Grex Oldcoop Conference

Item 397: Grex needs to buy a new disk, pronto

Entered by steve on Mon Feb 19 04:28:25 2007:

   Grex has a failing disk at the moment.  I'm pleased to say that
it didn't just crap out as we've had in the past, but it's definitely
sick and we're living on borrowed time.

   This last Saturday I spent time on Grex first making backups of
nearly al the system, and then replaced the failing disk with the
replacement disk we got from Seagate when we had our last disk
disaster.  This replacement was a "certified repaired" disk we got,
which of course was certified bad--in the process of restoring
data to our new disk all sorts of random errors cropped up, and
playing with it more only revealed more weirdness.  At this point
it was getting close to 7pm, so I put the original dying disk
back in service.

   So once again we've managed to skirt around a disk disaster,
at least today.  We need to get a new disk, and soon.

   We can't get an 18G disk, they aren't made any more.  We can
still however get a 36G disk, just like last time, for about $250.
This isn't a bad thing, as the three partitions on the disk are
/tmp (4g), /c (5g) and /var/mail (8g).  Having a 36G disk there
would mean we could have a 24G /var/mail partition, so we could
hold more spam. ;-)

   We've been talking about getting a raid system, so in a way
this is spending money only to change things later, but I think
we don't have much of a choice here.  We need a replacement now,
and given the problems with the lack of /var/mail space, getting
a 36G disk makes a lot of sense.  Add the fact that "certified
repaired" disks are all too often not, getting a new disk is the
most reasonable thing.

   I sent mail to Leeron Kopelman to see if his place still
sells disks, since we've gotten things from him in the past.
If he doesn't Newegg.com has them for $250.

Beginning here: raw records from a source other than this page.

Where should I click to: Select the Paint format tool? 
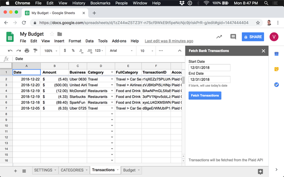pos(35,51)
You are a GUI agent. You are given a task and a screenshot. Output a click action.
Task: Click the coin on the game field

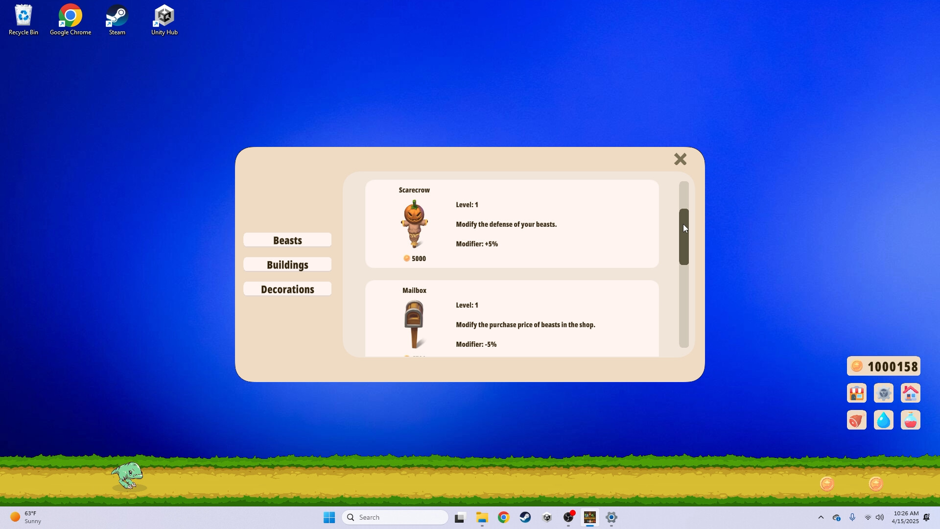coord(826,484)
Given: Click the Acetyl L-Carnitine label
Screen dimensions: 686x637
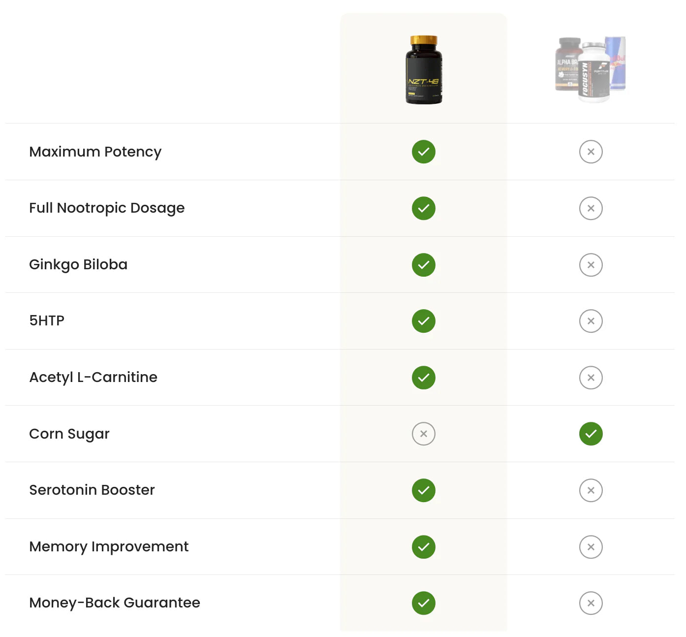Looking at the screenshot, I should (x=94, y=378).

   We need to act on this in the next day or two.  We're
being given extra time here.  When we get a replacement I'll
take time off from work to install it if I have to.
26 responses total.

#1 of 26 by cross on Mon Feb 19 04:58:36 2007:

It occurs to me that the disk that is dying is sd2.  However, grex has
plenty of reserved space on sd1 to take over the duties of sd2 until we
could implement a more robust disk storage subsystem.

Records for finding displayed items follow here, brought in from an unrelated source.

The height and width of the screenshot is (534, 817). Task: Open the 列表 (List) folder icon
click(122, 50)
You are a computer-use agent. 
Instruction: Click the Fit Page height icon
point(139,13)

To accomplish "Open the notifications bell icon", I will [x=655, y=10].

In particular, currently, /b is empty.  We could dump the contents of /c
into /b (for a neglibible overall reduction in space) and remount /dev/sd0k
(which currently holds /b) on /c.  Similarly, we could dump the contents of
/tmp into sd1e, which is currently being mounted as /alt/usr (and which
isn't likely to change that much over the next few weeks) and remount that
as /tmp; as it is, /tmp is ridiculously oversized and while the partition
we'd copy it onto is only one quarter the size of what we have now, we'd
still be close to 0% utilization on it.  Finally, we could dump /var/mail to
sd1f, which is presently mounted as /alt/usr/local (again, not likely to
change drastically over the next couple of weeks), and remount that onto
/var/mail; that partition and the current partition are close in size.

To summarize:

       CURRENT                        GETS REMAPPED TO
/tmp      (/dev/sd2a)           /alt/usr       (/dev/sd1e)
/c        (/dev/sd2d)           /b             (/dev/sd0k)
/var/mail (/dev/sd2e)           /alt/usr/local (/dev/sd1f)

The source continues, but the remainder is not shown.